Document extract:
§

Figures and Disclosed Embodiments are not Limiting
 Exemplary embodiments are illustrated in referenced FIGURES of the drawings. It is intended that the embodiments and FIGURES disclosed herein are to be considered illustrative rather than restrictive. No limitation on the scope of the technology and of the claims that follow is to be imputed to the examples shown in the drawings and discussed herein. Further, it should be understood that any feature of one embodiment disclosed herein can be combined with one or more features of any other embodiment that is disclosed, unless otherwise indicated.
Exemplary Milling Assembly
 Referring to FIG. 1, the flexible milling assembly is shown in a straight or linear configuration. The assembly includes a drive yoke 1, three straight yoke assemblies 2, three split yoke assemblies 3, and a cutter head 4. An exemplary complete straight yoke assembly 2 is shown in FIG. 2. This straight yoke assembly comprises a straight yoke 5 and two universal blocks 6, which are connected to straight yoke 5 with pivot pins 7. Pivot pins 7 are pressed into universal block 6, but are free to rotate inside ears A of straight yoke 5. A cross sectional view of the universal block taken in the plane formed by the axes of the pins 7 and B (i.e., along section line A-A) is shown in FIG. 3. As shown in FIGS. 2 and 3, the universal blocks incorporate cylindrical projections B that engage with ears C of each of split yoke assemblies 3.

§

Name every component, with its reference numeral, that the milling assembly description gives for the flexible milling assembly shown in FIG. 1.

Supplied material:
§

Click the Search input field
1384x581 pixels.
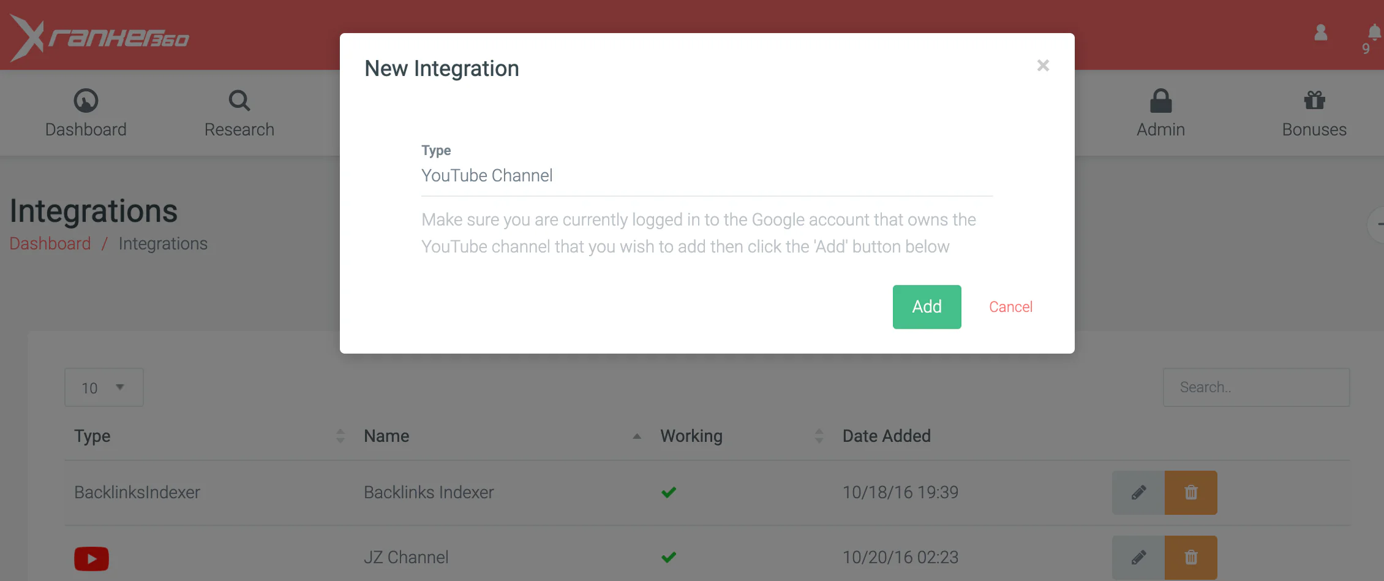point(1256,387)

§

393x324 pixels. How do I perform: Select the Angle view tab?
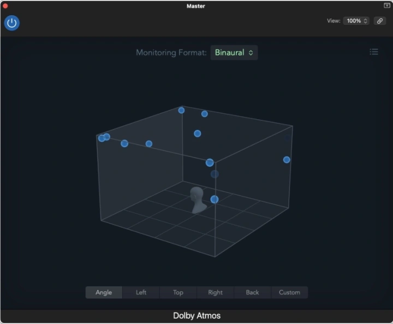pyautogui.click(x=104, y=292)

§

Complete response:
- Drive yoke 1
- Three straight yoke assemblies 2
- Three split yoke assemblies 3
- Cutter head 4